Blood pressure reduction initiates the antiproteinuric effect of ACE inhibition.

Several observations question the role of blood pressure and renal hemodynamic changes in the long-term antiproteinuric effect of ACE inhibition. To differentiate blood pressure and renal effects in the initial antiproteinuric response, the placebo-controlled acute effects of the ACE inhibitor enalaprilat (10 mg i.v.) on blood pressure, renal hemodynamics, and proteinuria were compared with those of nitroprusside in nine patient with non-diabetic proteinuria. In addition, we studied whether an exogenous angiotensin II infusion reverse the initial enalaprilat-induced antiproteinuric response. Enalaprilat and nitroprusside reduced MAP by -11.3 +/- 2.4% and -14.1 +/- 2.3%, respectively, whereas only enalaprilat showed renal hemodynamic effects, reflected by an increase in ERPF of 18.4 +/- 5.4% and a decrease in FF of -17.1 +/- 2.6%. Despite the contrasting renal hemodynamic profiles, enalaprilat (-10.6 +/- 4.8%) and nitroprusside (-12.8 +/- 5.1% equally decreased proteinuria.

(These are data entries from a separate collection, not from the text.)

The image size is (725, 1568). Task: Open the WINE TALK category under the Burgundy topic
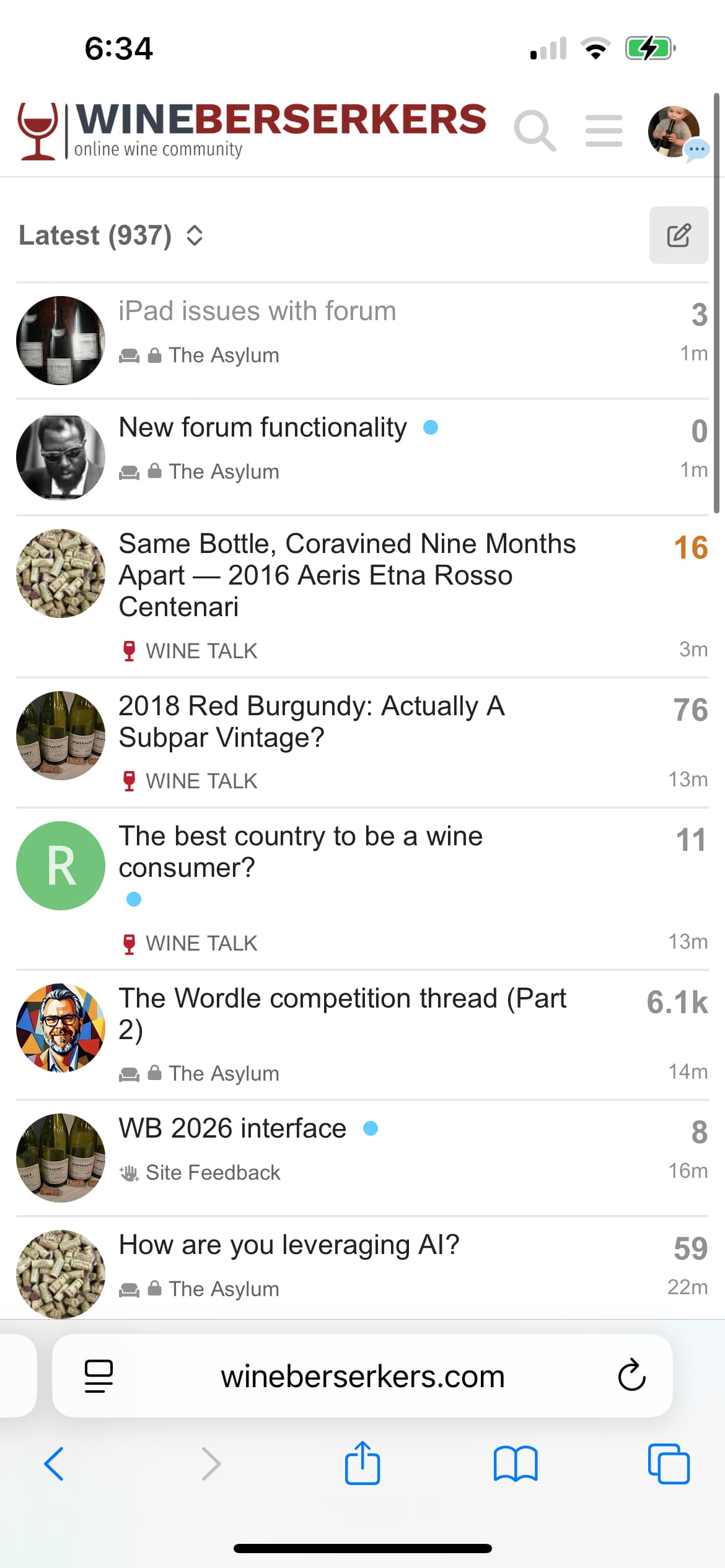(x=201, y=781)
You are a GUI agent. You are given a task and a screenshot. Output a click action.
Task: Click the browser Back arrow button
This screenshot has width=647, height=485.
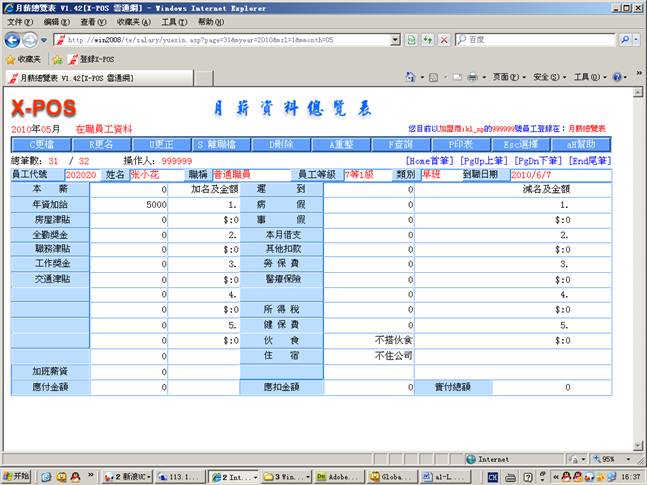pos(13,40)
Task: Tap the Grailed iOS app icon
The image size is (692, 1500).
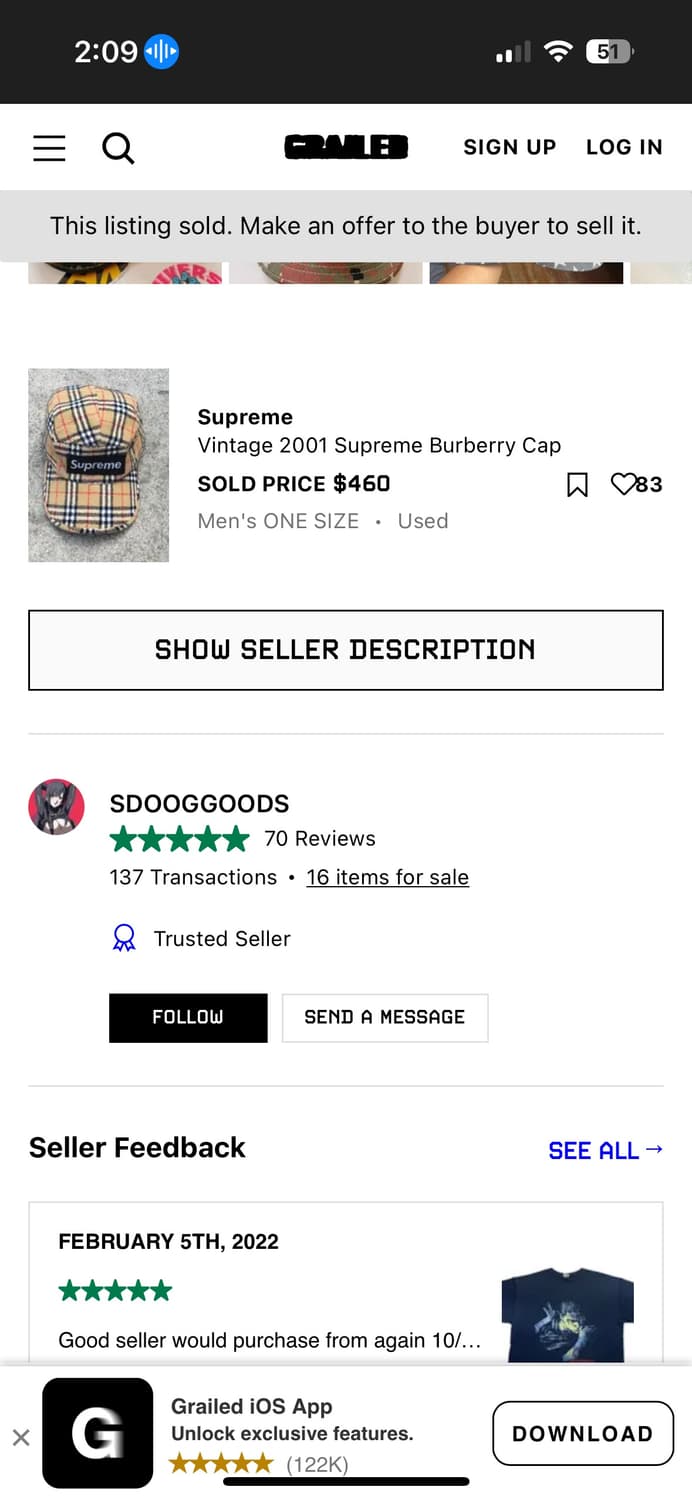Action: [97, 1435]
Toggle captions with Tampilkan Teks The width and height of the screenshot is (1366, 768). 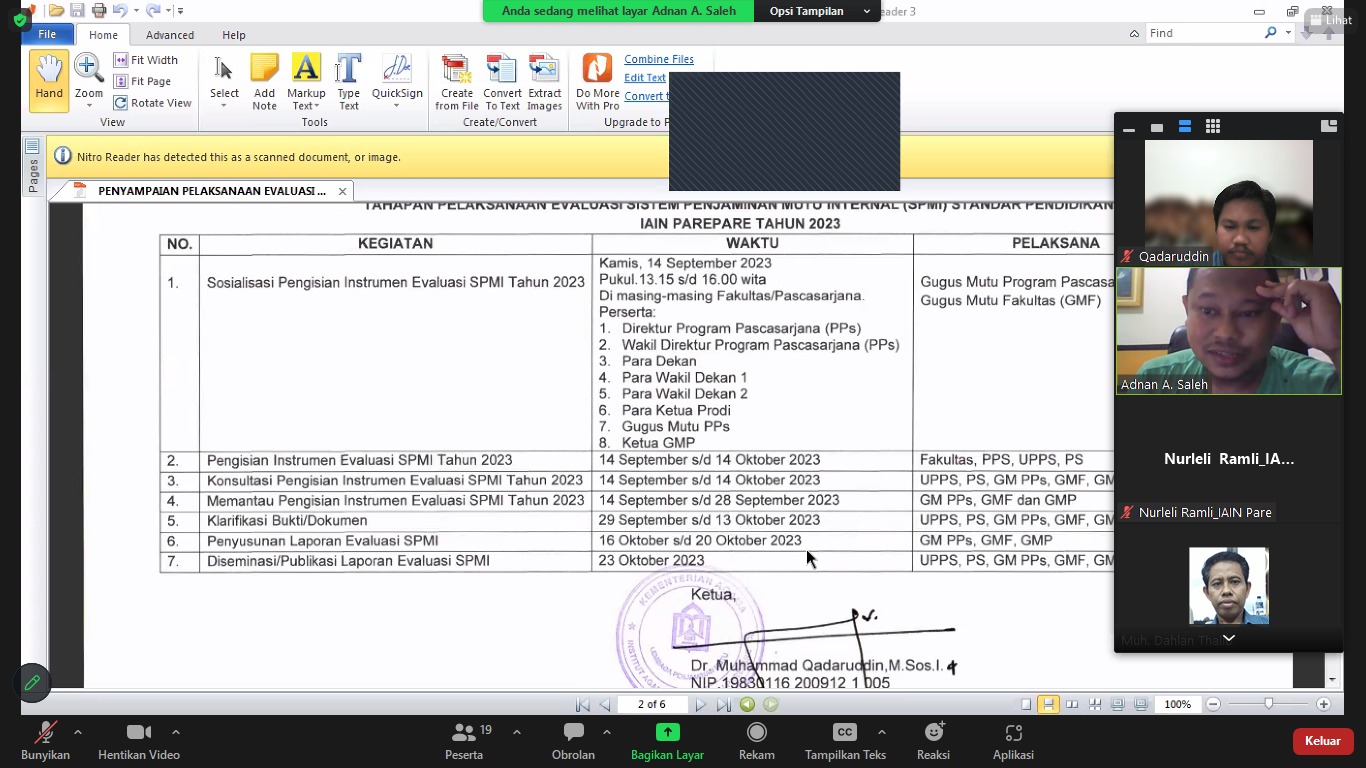pyautogui.click(x=845, y=741)
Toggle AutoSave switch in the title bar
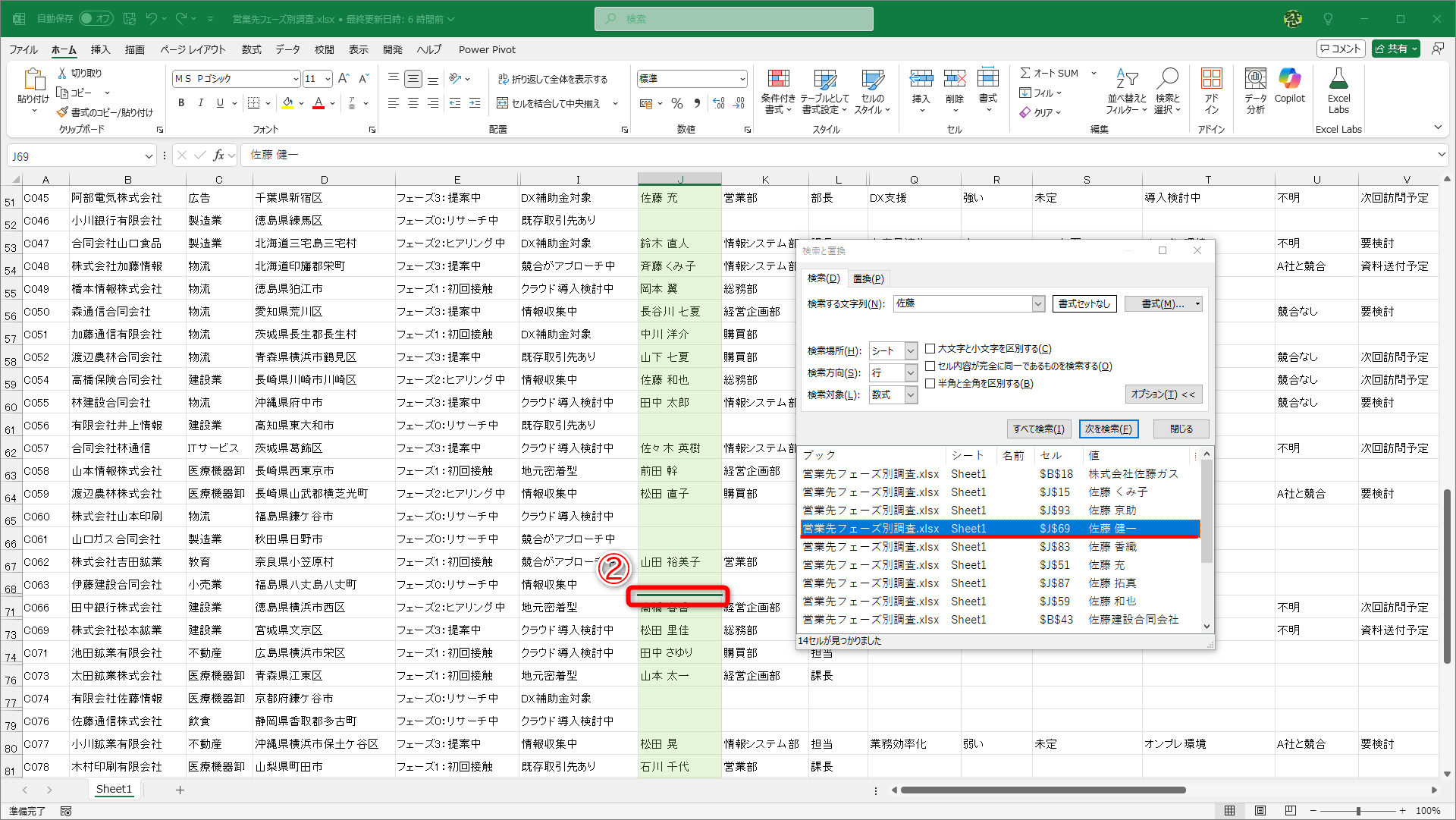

Exogenous infusion of angiotensin II completely reversed the blood pressure reduction and renal efferent vasodilatation induced by enalaprilat. proteinuria also increased by 13.1 +/- 7.8% to placebo level, albeit statistically non-significant. We conclude that the initial antiproteinuric effect of ACE inhibition appears to be mediated by blood pressure reduction and does not require its specific renal hemodynamic effect. Further studies should clarify whether the renal efferent vasodilatation during ACE inhibition is required to gradually induce renal structural changes that prevent the abundant passage of proteins.